Ia mengatakan, pada tahun ini sudah ada 45.000 rumah tidak layak huni yang telah direnovasi dan di tahun depan rencananya ada 400.000 yang kembali di renovasi.
"Presiden Prabowo itu luar biasa, tahun ini hanya 45.000 anggaran APBN untuk merenovasi rumah yang tidak layak huni. Tapi, tahun depan menjadi 400.000, naiknya besar sekali, itu membuktikan Presiden Prabowo sangat pro rakyat, bagaimana rumah-rumah kumuh tahun depan ada 400.000," kata dia.
"Tentu semakin lama, kita berharap dari tahun ke tahun, kayak tahun ini 45.000, tahun depan 400.000, naiknya kan sekitar 8 kali lipat lebih, inilah kita akan renovasi rumah-rumah rakyat yang kumuh, yang tidak layak huni supaya jadi layak," imbuhnya.
Untuk itu, pria yang akrab disapa Ara ini menyebut anggaran di kementeriannya ditingkatkan hingga 100 persen.
"Tahun depan anggaran kita meningkat 100 persen. Iya anggaran kementerian kami dinaikkan oleh Presiden Prabowo dan DPR 100 persen," katanya.
26,9 Juta Orang Indonesia Tak Punya Rumah
Ia menerangkan, di Indonesia ada 26,9 juta orang Indonesia yang tidak punya rumah layak huni dan itu menjadi program dari pemerintah untuk dilakukan renovasi. Kemudian, ada 9,9 juta orang Indonesia yang tidak punya rumah.
"Ada 26,9 juta orang Indonesia yang punya rumah tapi tidak layak huni. Itulah programnya. Untuk yang tidak punya rumah ada 9,9 juta. Programnya namanya rumah subsidi FLPP (Fasilitas Likuiditas Pembiayaan Perumahan)," ujarnya.
Sementara, untuk warga tidak memiliki rumah kuotanya dalam setahun sekitar 200 ribu yang dibuatkan dan saat ini dinaikkan menjadi 350 ribu rumah.

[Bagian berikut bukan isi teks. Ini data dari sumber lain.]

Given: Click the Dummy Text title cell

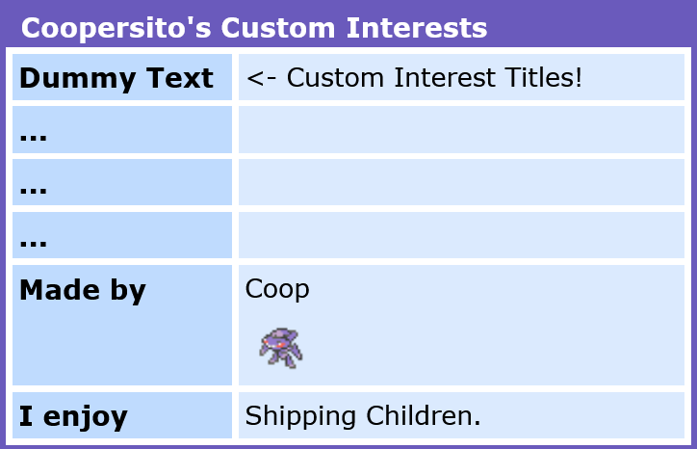Looking at the screenshot, I should tap(122, 77).
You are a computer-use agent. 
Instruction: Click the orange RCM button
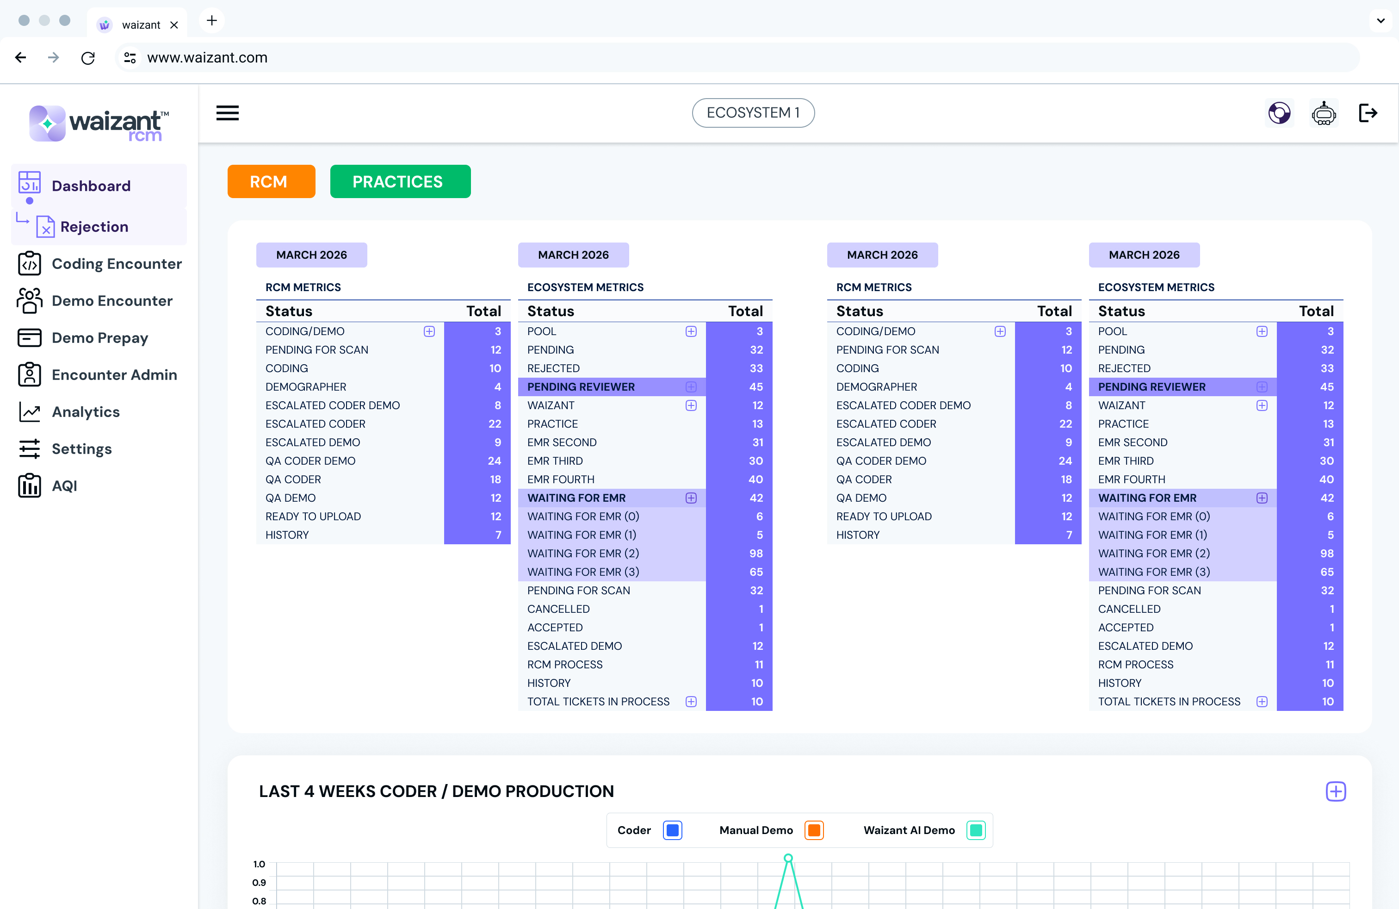point(271,182)
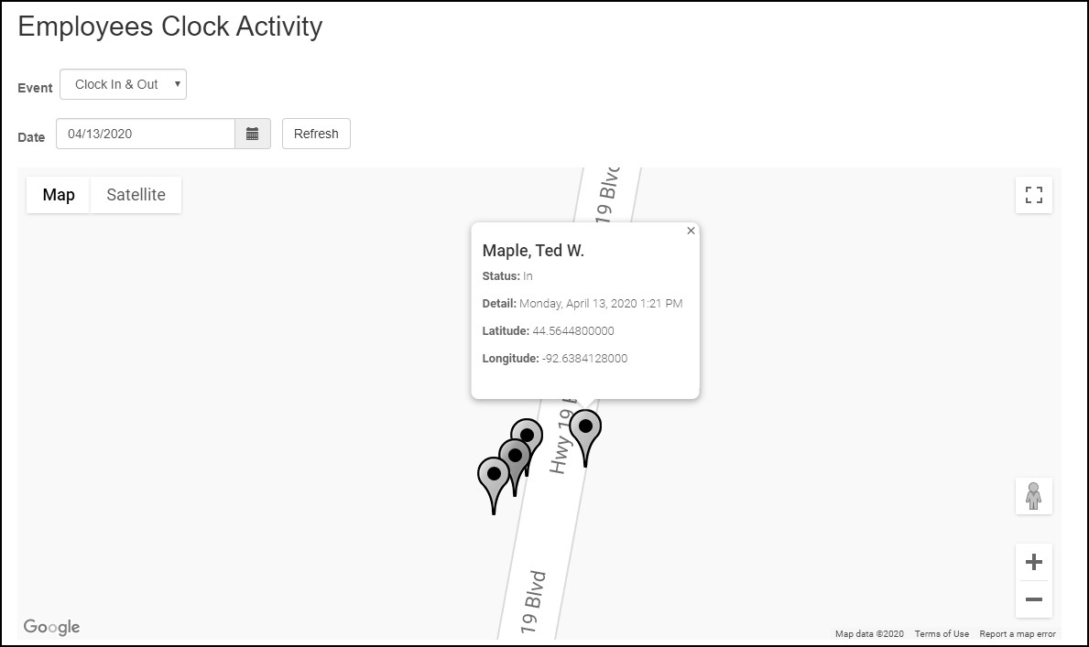Toggle fullscreen map view

[1034, 195]
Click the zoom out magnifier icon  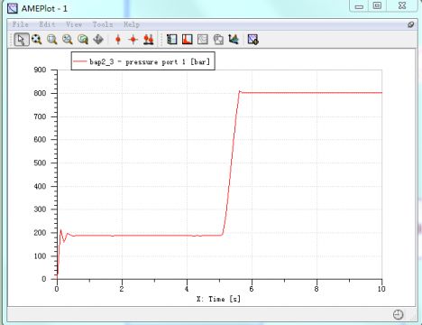click(68, 40)
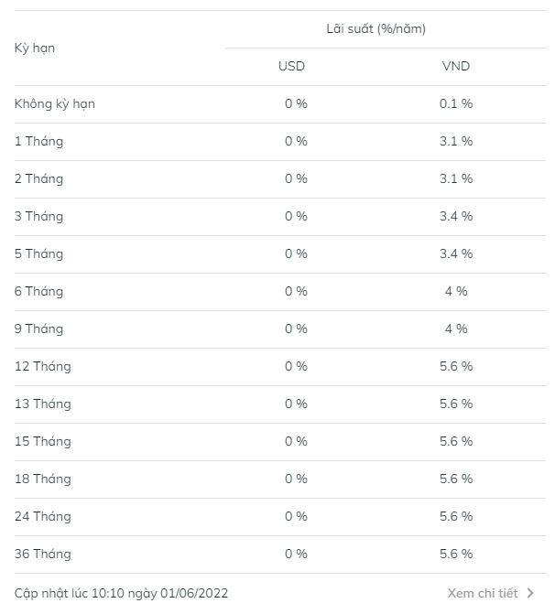Click the chevron arrow beside Xem chi tiết
Screen dimensions: 555x614
click(x=531, y=593)
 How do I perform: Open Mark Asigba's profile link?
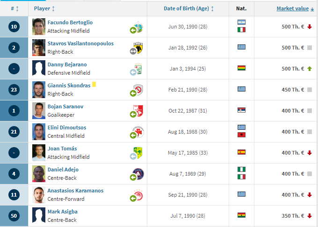coord(63,212)
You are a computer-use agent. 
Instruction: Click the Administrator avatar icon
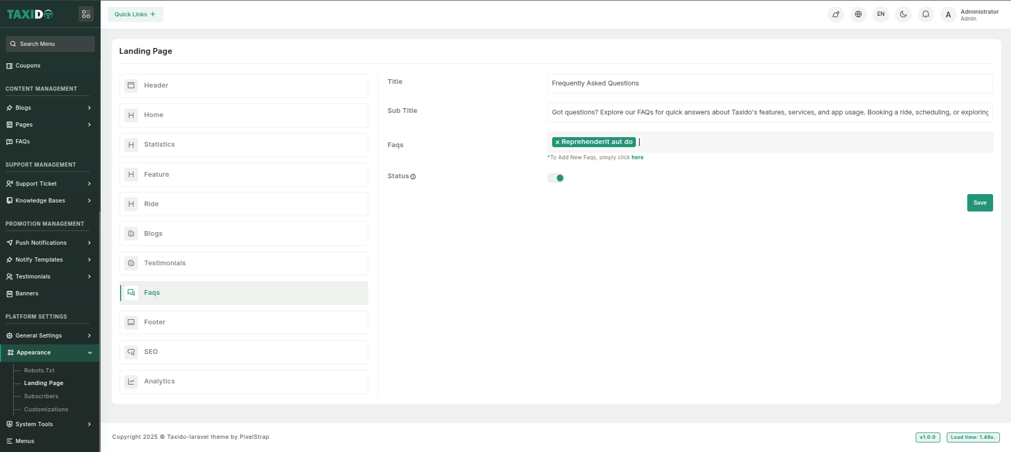point(948,15)
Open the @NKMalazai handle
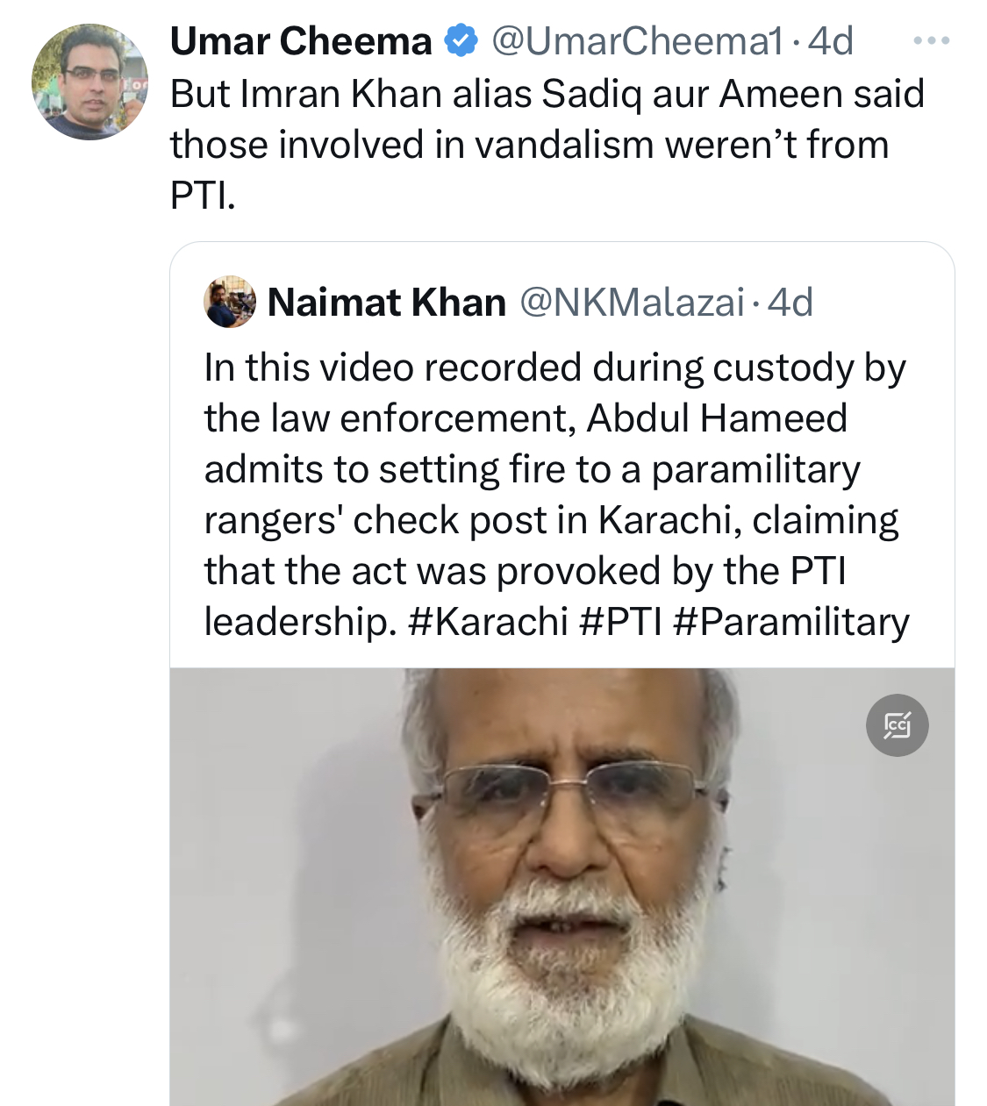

"Nah biasanya itu 200.000, setahun dinaikkan kuotanya dari 220.000, menjadi 350.000, terbesar sepanjang sejarah ada Republik Indonesia. Sudah itu BBHTB (Bea Perolehan Hak atas Tanah dan Bangunan) gratis, PBG-nya (Persetujuan Bangunan Gedung) gratis. Tapi buat rakyat kecil, kalau menengah keatas harus bayar. Jadi kebijakan itu harus adil," ujarnya.
"Juga buat rumah subsidi kan BPHTB pertama kali dikasih gratis, PBG gratis. Dan kuotanya biasa 200.000 itu jadi 350.000 rumah, dan bunganya tetap 5 persen tidak dinaikkan. Nah ini saya pikir hal-hal yang sangat baik," ujarnya.